Migration to ClickHouse
Oct 23, 2017
ClickHouse is an excellent analytics database choice not just for startups but also for companies that have already invested significant amount of resources into their analytics solutions, but are not completely satisfied with the results. In this article we will discuss how and when companies consider the ClickHouse migration project, and what challenges they may expect. We do not disclose any names, but every example has a real world prototype.
When to migrate
Migration is always a pain. It does not matter if you move to another house or to another database, it is always a lot of efforts, bothers, frustrations and so on. But the final result worths the challenge, and this is what motivates you to keep going. So what are the motivators to consider migration to ClickHouse?
One of the main motivators is performance degradations with the data grouth. It is very easy to implement a prototype and even a production system using popular open source MySQL or PostreSQL databases. It works fine until the data size is realatively small, indexes fit in memory, data cache hit ratio is high enough. Unfortunately, such an idilly eventually comes to the end, and quries become sluggish. Sometimes it is possible to add more memory, order faster disks and so on, but it only delays the main question: how can the system be scaled out?

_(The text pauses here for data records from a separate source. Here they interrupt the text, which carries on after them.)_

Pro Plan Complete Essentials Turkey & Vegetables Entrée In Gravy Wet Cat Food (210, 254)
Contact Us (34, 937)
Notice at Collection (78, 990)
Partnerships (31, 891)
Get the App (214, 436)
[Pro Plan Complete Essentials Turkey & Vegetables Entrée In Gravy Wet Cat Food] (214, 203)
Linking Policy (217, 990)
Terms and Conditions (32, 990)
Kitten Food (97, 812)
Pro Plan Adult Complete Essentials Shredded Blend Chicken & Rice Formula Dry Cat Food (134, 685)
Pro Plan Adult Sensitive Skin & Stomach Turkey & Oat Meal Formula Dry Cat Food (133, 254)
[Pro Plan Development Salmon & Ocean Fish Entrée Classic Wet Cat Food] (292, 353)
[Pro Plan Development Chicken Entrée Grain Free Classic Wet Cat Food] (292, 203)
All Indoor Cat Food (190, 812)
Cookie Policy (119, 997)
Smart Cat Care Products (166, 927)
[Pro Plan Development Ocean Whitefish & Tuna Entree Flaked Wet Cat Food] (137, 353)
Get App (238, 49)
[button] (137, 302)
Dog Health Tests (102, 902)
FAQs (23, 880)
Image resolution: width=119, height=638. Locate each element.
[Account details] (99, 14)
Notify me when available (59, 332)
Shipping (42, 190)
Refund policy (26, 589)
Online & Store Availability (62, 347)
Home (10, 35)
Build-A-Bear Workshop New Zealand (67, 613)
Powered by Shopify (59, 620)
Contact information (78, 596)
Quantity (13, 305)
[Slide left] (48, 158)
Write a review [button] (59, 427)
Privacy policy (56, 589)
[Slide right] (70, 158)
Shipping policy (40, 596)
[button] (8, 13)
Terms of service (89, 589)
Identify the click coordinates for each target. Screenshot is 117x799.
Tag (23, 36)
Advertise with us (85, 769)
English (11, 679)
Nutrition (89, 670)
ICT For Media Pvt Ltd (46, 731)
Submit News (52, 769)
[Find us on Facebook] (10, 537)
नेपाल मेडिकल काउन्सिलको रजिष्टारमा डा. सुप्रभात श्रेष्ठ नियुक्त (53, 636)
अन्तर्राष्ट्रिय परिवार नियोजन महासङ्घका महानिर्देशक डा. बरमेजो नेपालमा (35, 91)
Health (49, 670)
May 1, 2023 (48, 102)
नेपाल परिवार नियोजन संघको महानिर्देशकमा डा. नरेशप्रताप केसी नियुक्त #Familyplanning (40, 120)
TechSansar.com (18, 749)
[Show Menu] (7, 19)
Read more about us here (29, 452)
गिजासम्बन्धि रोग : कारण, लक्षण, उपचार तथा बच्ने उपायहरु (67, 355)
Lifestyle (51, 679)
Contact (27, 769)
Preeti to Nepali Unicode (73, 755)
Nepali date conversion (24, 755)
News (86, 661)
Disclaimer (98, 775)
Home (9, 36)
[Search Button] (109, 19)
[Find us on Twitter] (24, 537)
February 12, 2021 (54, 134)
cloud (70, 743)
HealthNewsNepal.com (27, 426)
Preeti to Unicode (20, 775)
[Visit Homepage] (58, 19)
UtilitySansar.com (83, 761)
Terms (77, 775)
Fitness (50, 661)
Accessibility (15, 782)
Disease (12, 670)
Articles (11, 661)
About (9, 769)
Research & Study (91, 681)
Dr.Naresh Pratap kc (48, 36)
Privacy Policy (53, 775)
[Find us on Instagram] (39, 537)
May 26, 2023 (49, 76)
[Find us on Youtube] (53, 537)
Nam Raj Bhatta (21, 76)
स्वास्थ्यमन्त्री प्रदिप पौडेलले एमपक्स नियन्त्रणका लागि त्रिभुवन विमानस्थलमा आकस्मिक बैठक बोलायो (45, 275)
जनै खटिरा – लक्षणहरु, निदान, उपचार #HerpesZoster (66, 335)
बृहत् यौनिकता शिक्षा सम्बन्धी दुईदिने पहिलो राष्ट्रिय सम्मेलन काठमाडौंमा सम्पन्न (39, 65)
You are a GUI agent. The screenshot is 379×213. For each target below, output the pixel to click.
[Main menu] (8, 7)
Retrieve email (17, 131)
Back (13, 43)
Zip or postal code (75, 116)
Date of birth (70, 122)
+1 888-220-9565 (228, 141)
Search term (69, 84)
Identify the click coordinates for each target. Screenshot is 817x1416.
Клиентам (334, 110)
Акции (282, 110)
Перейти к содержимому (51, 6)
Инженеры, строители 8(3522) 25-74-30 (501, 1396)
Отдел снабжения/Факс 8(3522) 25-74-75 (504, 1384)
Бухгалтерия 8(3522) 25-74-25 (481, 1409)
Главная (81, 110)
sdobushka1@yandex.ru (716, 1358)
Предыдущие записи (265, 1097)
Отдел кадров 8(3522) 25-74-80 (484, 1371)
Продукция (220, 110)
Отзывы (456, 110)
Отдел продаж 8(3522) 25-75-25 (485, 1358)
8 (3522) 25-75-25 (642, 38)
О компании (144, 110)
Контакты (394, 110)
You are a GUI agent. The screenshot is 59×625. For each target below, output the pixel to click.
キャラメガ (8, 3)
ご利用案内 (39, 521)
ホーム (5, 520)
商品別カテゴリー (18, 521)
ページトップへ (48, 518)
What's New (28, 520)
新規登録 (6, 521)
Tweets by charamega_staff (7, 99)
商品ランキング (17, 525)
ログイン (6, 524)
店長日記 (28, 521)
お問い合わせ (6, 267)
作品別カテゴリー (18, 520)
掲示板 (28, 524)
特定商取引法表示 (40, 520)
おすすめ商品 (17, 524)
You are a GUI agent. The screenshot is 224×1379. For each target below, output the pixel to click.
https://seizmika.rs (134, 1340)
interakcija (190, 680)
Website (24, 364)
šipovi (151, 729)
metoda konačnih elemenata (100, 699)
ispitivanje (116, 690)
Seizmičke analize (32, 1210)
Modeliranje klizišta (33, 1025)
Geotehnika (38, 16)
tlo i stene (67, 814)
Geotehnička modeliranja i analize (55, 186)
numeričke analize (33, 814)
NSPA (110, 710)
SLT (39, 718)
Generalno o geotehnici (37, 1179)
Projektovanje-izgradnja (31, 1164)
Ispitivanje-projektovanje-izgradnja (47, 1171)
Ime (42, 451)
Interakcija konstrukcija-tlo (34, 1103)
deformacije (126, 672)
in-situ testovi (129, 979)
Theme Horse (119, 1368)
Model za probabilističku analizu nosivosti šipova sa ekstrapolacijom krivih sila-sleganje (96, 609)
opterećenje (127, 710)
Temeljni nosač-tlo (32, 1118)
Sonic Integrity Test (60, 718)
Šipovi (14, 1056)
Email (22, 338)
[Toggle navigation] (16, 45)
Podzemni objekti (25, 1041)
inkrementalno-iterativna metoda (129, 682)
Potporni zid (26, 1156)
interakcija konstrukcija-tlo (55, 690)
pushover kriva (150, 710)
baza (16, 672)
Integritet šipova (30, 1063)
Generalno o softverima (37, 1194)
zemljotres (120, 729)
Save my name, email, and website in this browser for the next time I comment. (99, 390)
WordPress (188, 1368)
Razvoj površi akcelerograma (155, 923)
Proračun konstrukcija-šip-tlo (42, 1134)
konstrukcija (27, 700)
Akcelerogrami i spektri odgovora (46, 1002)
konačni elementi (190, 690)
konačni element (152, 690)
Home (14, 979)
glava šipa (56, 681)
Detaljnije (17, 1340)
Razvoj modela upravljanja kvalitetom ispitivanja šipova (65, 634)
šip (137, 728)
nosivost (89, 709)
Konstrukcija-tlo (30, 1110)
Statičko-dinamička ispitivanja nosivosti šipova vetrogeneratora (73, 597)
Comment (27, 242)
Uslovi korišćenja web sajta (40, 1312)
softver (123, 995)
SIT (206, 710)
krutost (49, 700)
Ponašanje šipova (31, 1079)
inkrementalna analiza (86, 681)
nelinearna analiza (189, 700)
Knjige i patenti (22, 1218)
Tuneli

ClickHouse may help here a lot. Even when running at the same physical server it typically shows x100-500 query performance for analytic workloads comparing to OLTP databases. If it is not enough, ClickHouse cluster can be easily rolled out to address problems of any scale.
Many companies that struggled with performance problems, tried different open source alternatives, -- they have found ClickHouse to be their silver bullet.
Cost of Scaling-Out
Before ClickHouse hit the market many companies have already deployed analytic solutions using commercial DBMSs. HP Vertica is probably the best out those. Vertica is pricey but it does not hurt too much for low number of TBs, the price is often affordable even for small companies. The picture changes when business demands to scale the data 10 or 100 times (it worths noting that increase in data size does not always mean increase in revenues). With commerical DBMSs scaling out the data means to increase costs at the close rate, though volume discounts are usually provided.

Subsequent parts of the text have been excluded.